Athos le regarda avec son doux sourire.

– Et d’abord, dit-il, mon cher d’Artagnan, il n’y a point ici de monsieur le comte. Si je vous ai appelé chevalier, c’était pour vous présenter à mes hôtes, afin qu’ils sussent qui vous étiez; mais, pour vous, d’Artagnan, je suis, je l’espère, toujours Athos, votre compagnon, votre ami. Préférez-vous le cérémonial parce que vous m’aimez moins?

– Oh! Dieu m’en préserve! dit le Gascon avec un de ces loyaux élans de jeunesse qu’on retrouve si rarement dans l’âge mûr.

– Alors revenons à nos habitudes, et, pour commencer, soyons francs. Tout vous étonne ici?

– Profondément.

– Mais ce qui vous étonne le plus, dit Athos en souriant, c’est moi, avouez-le.

– Je vous l’avoue.

– Je suis encore jeune, n’est-ce pas, malgré mes quarante-neuf ans, je suis reconnaissable encore?

– Tout au contraire, dit d’Artagnan tout prêt à outrer la recommandation de franchise que lui avait faite Athos, c’est que vous ne l’êtes plus du tout.

– Ah! je comprends, dit Athos avec une légère rougeur, tout a une fin, d’Artagnan, la folie comme autre chose.

– Puis il s’est fait un changement dans votre fortune, ce me semble. Vous êtes admirablement logé; cette maison est à vous, je présume.

– Oui; c’est ce petit bien, vous savez, mon ami, dont je vous ai dit que j’avais hésité quand j’ai quitté le service.

– Vous avez parc, chevaux, équipages.

Athos sourit.

– Le parc a vingt arpents, mon ami, dit-il; vingt arpents sur lesquels sont pris les potagers et les communs. Mes chevaux sont au nombre de deux; bien entendu que je ne compte pas le courtaud de mon valet. Mes équipages se réduisent à quatre chiens de bois, à deux lévriers et à un chien d’arrêt. Encore tout ce luxe de meute, ajouta Athos en souriant, n’est-il pas pour moi.

– Oui, je comprends, dit d’Artagnan, c’est pour le jeune homme, pour Raoul.

Et d’Artagnan regarda Athos avec un sourire involontaire.

– Vous avez deviné, mon ami! dit Athos.

– Et ce jeune homme est votre commensal, votre filleul, votre parent peut-être? Ah! que vous êtes changé, mon cher Athos!

– Ce jeune homme, répondit Athos avec calme, ce jeune homme, d’Artagnan, est un orphelin que sa mère avait abandonné chez un pauvre curé de campagne; je l’ai nourri, élevé.

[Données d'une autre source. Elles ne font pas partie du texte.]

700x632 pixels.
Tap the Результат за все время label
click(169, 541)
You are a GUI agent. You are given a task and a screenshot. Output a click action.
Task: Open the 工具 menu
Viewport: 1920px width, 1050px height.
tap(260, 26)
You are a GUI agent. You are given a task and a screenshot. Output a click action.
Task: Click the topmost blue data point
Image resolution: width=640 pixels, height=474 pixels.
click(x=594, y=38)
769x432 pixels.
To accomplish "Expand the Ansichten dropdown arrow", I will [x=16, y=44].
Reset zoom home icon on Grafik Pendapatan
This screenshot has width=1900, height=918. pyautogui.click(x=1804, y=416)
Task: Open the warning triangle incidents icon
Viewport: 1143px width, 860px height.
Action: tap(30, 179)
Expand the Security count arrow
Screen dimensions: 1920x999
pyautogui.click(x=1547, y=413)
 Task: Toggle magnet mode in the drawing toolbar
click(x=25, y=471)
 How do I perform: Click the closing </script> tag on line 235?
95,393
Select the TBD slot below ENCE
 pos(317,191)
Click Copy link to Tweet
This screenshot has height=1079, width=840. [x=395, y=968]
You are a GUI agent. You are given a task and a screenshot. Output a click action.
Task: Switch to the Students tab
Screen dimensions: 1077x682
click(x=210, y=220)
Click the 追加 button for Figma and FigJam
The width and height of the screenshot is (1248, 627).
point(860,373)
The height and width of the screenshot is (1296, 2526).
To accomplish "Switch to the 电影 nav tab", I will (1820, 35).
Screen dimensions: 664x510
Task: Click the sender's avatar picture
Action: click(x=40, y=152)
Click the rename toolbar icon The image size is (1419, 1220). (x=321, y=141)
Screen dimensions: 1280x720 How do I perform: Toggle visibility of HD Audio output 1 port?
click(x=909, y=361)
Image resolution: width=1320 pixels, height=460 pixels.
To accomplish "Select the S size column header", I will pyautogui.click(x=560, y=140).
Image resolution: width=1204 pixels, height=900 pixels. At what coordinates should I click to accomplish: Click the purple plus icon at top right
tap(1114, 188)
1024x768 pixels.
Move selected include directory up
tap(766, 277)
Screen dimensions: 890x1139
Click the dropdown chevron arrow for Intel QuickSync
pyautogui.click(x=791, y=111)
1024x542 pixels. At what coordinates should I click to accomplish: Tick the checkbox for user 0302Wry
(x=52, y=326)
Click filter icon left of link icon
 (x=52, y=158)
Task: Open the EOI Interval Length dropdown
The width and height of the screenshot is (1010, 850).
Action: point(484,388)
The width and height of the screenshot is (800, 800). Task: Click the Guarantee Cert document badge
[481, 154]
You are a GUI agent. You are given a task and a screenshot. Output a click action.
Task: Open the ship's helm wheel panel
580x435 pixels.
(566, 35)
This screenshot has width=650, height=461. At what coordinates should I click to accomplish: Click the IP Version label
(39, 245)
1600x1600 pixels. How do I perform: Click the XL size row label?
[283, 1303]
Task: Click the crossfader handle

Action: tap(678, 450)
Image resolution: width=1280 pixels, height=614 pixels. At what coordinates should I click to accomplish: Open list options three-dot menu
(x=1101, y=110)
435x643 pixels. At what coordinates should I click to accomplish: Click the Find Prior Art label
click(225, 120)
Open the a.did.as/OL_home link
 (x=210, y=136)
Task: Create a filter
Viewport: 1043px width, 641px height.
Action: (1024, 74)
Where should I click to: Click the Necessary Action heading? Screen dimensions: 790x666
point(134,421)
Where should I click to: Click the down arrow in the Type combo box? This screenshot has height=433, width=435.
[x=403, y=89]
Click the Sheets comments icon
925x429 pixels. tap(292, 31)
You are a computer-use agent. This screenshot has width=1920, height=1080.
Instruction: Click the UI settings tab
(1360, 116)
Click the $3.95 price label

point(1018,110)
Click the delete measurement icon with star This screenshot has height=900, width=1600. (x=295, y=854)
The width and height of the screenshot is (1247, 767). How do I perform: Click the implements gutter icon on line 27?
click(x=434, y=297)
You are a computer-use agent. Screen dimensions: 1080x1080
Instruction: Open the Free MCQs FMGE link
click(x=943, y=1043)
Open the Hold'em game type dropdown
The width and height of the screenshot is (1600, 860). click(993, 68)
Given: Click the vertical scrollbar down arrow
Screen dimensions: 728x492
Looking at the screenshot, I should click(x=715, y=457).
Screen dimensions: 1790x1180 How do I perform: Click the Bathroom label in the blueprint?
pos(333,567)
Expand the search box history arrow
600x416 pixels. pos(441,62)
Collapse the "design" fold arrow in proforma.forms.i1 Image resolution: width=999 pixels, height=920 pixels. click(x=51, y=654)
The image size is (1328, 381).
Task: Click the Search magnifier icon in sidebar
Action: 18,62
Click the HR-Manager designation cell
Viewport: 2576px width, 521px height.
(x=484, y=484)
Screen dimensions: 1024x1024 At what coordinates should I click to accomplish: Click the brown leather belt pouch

– Et il doit vous être bien attaché?

– Je crois qu’il m’aime comme si j’étais son père.

– Bien reconnaissant surtout?

– Oh! quant à la reconnaissance, dit Athos, elle est réciproque, je lui dois autant qu’il me doit; et je ne le lui dis pas, à lui, mais je le dis à vous, d’Artagnan, je suis encore son obligé.

– Comment cela? dit le mousquetaire étonné.

– Eh! mon Dieu, oui! c’est lui qui a causé en moi le changement que vous voyez: je me desséchais comme un pauvre arbre isolé qui ne tient en rien sur la terre, il n’y avait qu’une affection profonde qui pût me faire reprendre racine dans la vie. Une maîtresse? j’étais trop vieux. Des amis? je ne vous avais plus là. Eh bien! cet enfant m’a fait retrouver tout ce que j’avais perdu; je n’avais plus le courage de vivre pour moi, j’ai vécu pour lui. Les leçons sont beaucoup pour un enfant, l’exemple vaut mieux. Je lui ai donné l’exemple, d’Artagnan. Les vices que j’avais, je m’en suis corrigé; les vertus que je n’avais pas, j’ai feint de les avoir. Aussi, je ne crois pas m’abuser, d’Artagnan, mais Raoul est destiné à être un gentilhomme aussi complet qu’il est donné à notre âge appauvri d’en fournir encore.